I believe he's the one who dies and then reappears later somehow.

A poorly edited scene around the 38-minute mark sees an archery victim speared for no reason. Her solution for help is to seek solace in a merry-go-round horsey ride, and then the scene just cuts to the main actors sitting around a campfire. What just happened?

A mermaid goes skinny-dipping in Camp Crystal Lake and encounters Diddle's dead parents floating down stream.

Was the archery scene back at the daytime carnival a reference to 'Friday the 13th?' Is that what you're trying to be, movie?

This Lily chick shows up looking more like lilac than angel white, and again, this buffoon, Diddle, acts the goat and singlehandedly ruins the movie. Hurry up and kill him already.

Boy, what's with the Barry Manilow Club Med music? It's something Bernie would dance to.

You can hear this attention seeker making all the childish voices whenever he speaks. You just know it's him, and nothing he says is funny either. He's the Sonny of 'Grease' or Ralph Malph from whatchamacallit? I could give a thousand other examples, but it's revolting to recall all these pathetic slobs and makes me queasy.

Turning all 'Friday the 13th' again, Lily tells a campfire story in a cemetery about a dog with its throat slit, and this reminds me of that poor hockey player the other day who encountered the same fate on the ice.
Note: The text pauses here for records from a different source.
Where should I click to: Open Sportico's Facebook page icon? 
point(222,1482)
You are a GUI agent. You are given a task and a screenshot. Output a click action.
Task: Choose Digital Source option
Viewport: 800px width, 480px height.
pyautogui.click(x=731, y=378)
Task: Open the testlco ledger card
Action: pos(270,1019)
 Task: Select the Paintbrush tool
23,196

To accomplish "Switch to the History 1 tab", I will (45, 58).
A storm shifts in and forces everyone to flee into mother's house from 'Psycho.' This is the scene where the character Diddle goes to the outhouse and perishes. His throat is slit and then he's strung up like a Predator victim, and the movie throws another curve ball in trying to make you believe a racoon is responsible.

Everyone discovers Diddle, then panics and loses their composure, so for some reason, and to build intensity, they play 70s gameshow music like a contestant won the showcase. How this blends with the cemetery horror theme, I have no idea.
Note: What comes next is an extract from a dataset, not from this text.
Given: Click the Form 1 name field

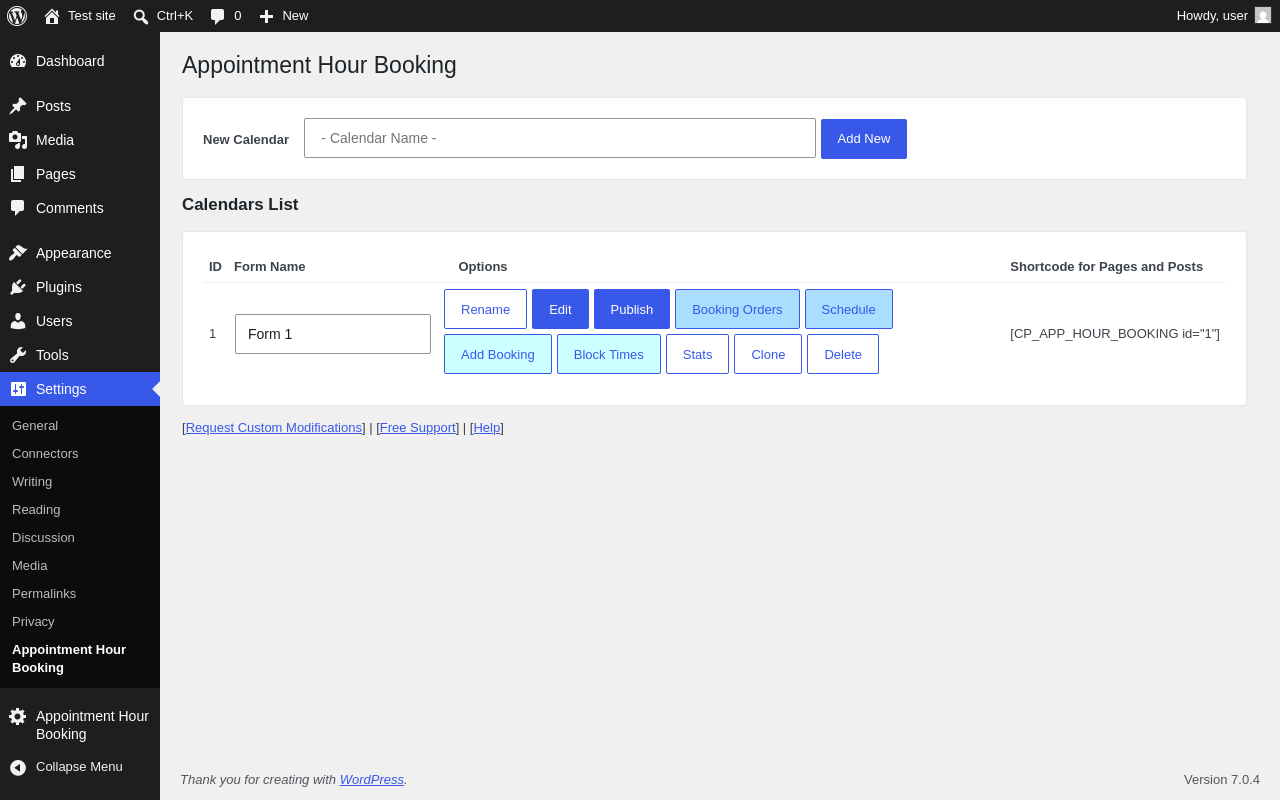Looking at the screenshot, I should pyautogui.click(x=333, y=334).
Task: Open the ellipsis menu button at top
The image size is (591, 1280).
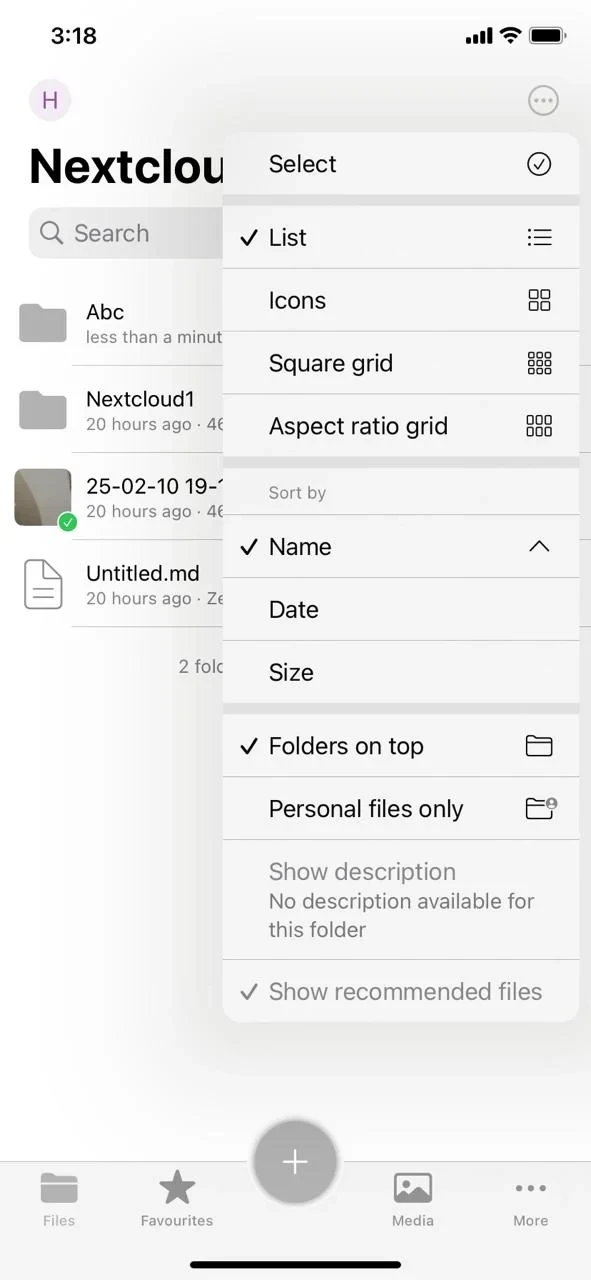Action: pyautogui.click(x=543, y=100)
These knockoff movies are all inferior to the classics. It just makes you shake your head to see how desperate and pathetic these other directors were in trying to emulate the originals.

Everyone's just been traumatized by seeing Diddle snuffed out; another random severed head pops up unexpectedly, yet they just taxi back to town and don't even bother notifying the authorities and stand around discussing going to the movies in a nonchalant manner.

I can confirm that the movie never bothers returning to the victim with the arrow in her. Don't ask me. (I've read other reviews and apparently I have a heavily edited version. This victim has a bag placed around her head, or something. That wasn't in my copy. Thanks MPAA for looking out for my sensitive eyes.)

See, here it is around the one hour and ten minute mark. The annoying dead guy, Diddle, shows up swinging like Tarzan on a rope over water and still acting the fool again. Didn't he die on the toilet a few chapters ago?

Even some scenes with this Ramona chick don't add up.

She appears half naked in a shower one minute, yet she is being severed in two in another scene that was filmed earlier in the movie in mother's house. I'm confused.

They were chased out of the cemetery midway through the movie, so how does the movie return back there at the end? What I just wrote is confusing as well.

And what's with the choppy editing when the killer is erased? Or better yet, who is the killer?

The body-positive sheriff pulls out his gun, and the shonky editing continues further.

Some fluffy actress asks, "Why did he do this?" And the sinking sheriff says, "I don't know." And that's your ending - he doesn't know. No one does!

I ask, "Hey director, why did you even make this movie?" The director answers, "I don't know."

Be kind and rewind or a fine will incur.

Whoever put their name as editor for this movie needs to be exposed publicly!

Like what's his name said in 'Arlington Road,' we need a name.

Jerry Whittington, if I'm reading right.

His name was Jerry Whittington, His name was Jerry Whittington, His name was Jerry Whittington.

One point for the Lily chick in lilac who got my attention and everybody else's for that matter. I'd like to see some of her other work.